A los pocos minutos de Argentina-Cabo Verde comenzó Colombia-Ghana, y se imaginaba una Ghana complicada ante el cuadro de Lorenzo. Ghana había hecho tablas con Inglaterra, pero estaba lejos de Cabo Verde en el mapa y en la cancha. El resultado fue triunfo colombiano, el tercero en el torneo, que debió ser cuatro porque fue claramente superior a Portugal.

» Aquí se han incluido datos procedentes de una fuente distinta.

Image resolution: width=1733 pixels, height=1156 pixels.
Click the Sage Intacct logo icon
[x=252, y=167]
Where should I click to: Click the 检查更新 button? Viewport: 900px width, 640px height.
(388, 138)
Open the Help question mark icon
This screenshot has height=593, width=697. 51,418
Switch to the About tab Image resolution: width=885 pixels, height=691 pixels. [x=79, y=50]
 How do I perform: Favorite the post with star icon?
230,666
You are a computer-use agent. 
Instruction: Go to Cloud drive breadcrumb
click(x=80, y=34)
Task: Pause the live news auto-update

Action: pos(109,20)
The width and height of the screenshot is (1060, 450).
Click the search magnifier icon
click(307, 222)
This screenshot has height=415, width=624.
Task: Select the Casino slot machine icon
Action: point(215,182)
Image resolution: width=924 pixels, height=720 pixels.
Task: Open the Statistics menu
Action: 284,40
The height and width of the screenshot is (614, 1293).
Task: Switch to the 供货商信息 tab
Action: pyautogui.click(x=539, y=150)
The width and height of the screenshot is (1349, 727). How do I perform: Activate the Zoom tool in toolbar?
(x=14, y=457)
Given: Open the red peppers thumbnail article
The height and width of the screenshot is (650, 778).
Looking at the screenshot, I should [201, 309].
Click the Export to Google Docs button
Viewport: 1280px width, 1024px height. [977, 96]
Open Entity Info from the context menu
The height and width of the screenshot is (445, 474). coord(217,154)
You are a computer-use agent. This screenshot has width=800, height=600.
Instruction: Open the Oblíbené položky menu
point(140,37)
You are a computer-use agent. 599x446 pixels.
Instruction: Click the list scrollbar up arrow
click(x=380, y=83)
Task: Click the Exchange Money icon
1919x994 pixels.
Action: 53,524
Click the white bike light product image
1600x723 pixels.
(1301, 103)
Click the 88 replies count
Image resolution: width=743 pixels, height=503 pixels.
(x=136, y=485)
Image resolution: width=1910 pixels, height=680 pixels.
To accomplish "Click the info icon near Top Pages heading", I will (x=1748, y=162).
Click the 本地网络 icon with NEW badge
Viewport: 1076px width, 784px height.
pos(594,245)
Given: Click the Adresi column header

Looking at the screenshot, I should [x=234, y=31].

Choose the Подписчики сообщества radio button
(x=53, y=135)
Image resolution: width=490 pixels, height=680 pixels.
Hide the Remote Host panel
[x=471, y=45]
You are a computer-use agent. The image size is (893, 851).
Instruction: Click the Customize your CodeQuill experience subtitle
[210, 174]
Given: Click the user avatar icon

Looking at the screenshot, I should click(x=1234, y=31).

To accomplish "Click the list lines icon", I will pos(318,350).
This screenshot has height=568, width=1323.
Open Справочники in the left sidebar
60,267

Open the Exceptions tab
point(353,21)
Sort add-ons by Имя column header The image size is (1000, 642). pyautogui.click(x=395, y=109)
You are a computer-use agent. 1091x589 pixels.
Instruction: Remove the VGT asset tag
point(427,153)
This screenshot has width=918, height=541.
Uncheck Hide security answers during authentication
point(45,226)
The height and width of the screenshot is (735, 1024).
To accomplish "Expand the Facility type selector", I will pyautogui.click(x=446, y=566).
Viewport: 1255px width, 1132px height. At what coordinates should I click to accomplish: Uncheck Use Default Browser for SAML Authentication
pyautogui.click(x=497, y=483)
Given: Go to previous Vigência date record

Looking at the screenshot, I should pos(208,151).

Colombia necesitó el 1 a 0 para desatar la alegría, porque fue mejor que su rival y porque le aseguró el pase a octavos de final. Hasta ahí, el 1-0 resulta corto en el marcador, pero completo en su mensaje: la victoria no se dudaba por la imagen dejada en los compromisos previos. La novedad fue que volvió a ganar con autoridad, sin sobresaltos, con funcionamiento colectivo, como lo hacen los verdaderos equipos de categoría, sin depender de nombres providenciales.

Camilo Vargas pudo dedicarse a otra cosa: no le patearon ni una sola vez al arco. Solo ese dato refleja que el triunfo nunca peligró. No hubo remates porque la defensa y los medios defensivos construyen un escudo que lo impide. Se nota un andamiaje aceitado y una gran solidaridad defensiva.

El Lorenzo Team está armado de atrás hacia adelante, trabaja bien los partidos y transita con velocidad de defensa a ataque, especialmente por las bandas. Tiene dinámica e intensidad. Parabienes para el preparador físico: Colombia vuela. El que no vuela es James Rodríguez, ya que no está bien físicamente y camina; el conjunto lo siente y le falta creación.

Aun así, hay un dato inquietante: veinte selecciones, incluso varias ya eliminadas, marcaron más goles que Colombia. Es el mismo problema de Ecuador. Las jugadas de riesgo generan peligro, por vértigo o por movimientos tácticos, pero el problema es de definición. John Córdoba (se despidió del Mundial por su lesión), Luis Suárez y Cucho Hernández, sus tres centrodelanteros, no han convertido en cuatro partidos. Lucho Díaz, que no tuvo su día ante Portugal, tampoco lo tuvo contra Ghana: eléctrico como siempre, pero también errático, apurado y fallón; tuvo dos clarísimas ante el buen arquero ghanés y definió mal. Además, tampoco generó situaciones.

La diferencia entre Colombia y los equipos considerados favoritos está en el hombre gol. La tabla de artilleros muestra a Messi con 7, Mbappé con 6, Haaland y Harry Kane con 5, Dembelé, Oyarzábal y Vinicius con 4, y Manzambi (Suiza) y Quiñones con 3. (Qué bien le hubiese venido Quiñones a Lorenzo: es una bomba en México…). El primer goleador de Colombia —Daniel Muñoz— figura en el puesto 35 con 2 anotaciones. Todavía no es una situación crítica, aunque titila una luz roja.

Las ganas y la entrega de todos los jugadores contagian: se nota compromiso, deseo y amor a la camiseta. Hay buena vibra entre ellos y con el técnico. Un dato clave es que el que sale reemplazado lo abraza: Lorenzo extrae lo mejor de cada uno. Es un individuo simple y directo, y se nota en sus conferencias de prensa. Además, algo importante: sabe que la pólvora ya está inventada. No necesita ataques de director técnico, algo habitual en entrenadores exitosos.

Ahora le toca Suiza, una formación más organizada y de cuidado que Ghana. Tiene dos triunfos de mérito: a la rocosa Bosnia, 4 a 1, y a Canadá en Vancouver 2 a 1. Un equipo con gol, por lo que hay que tener mucho cuidado.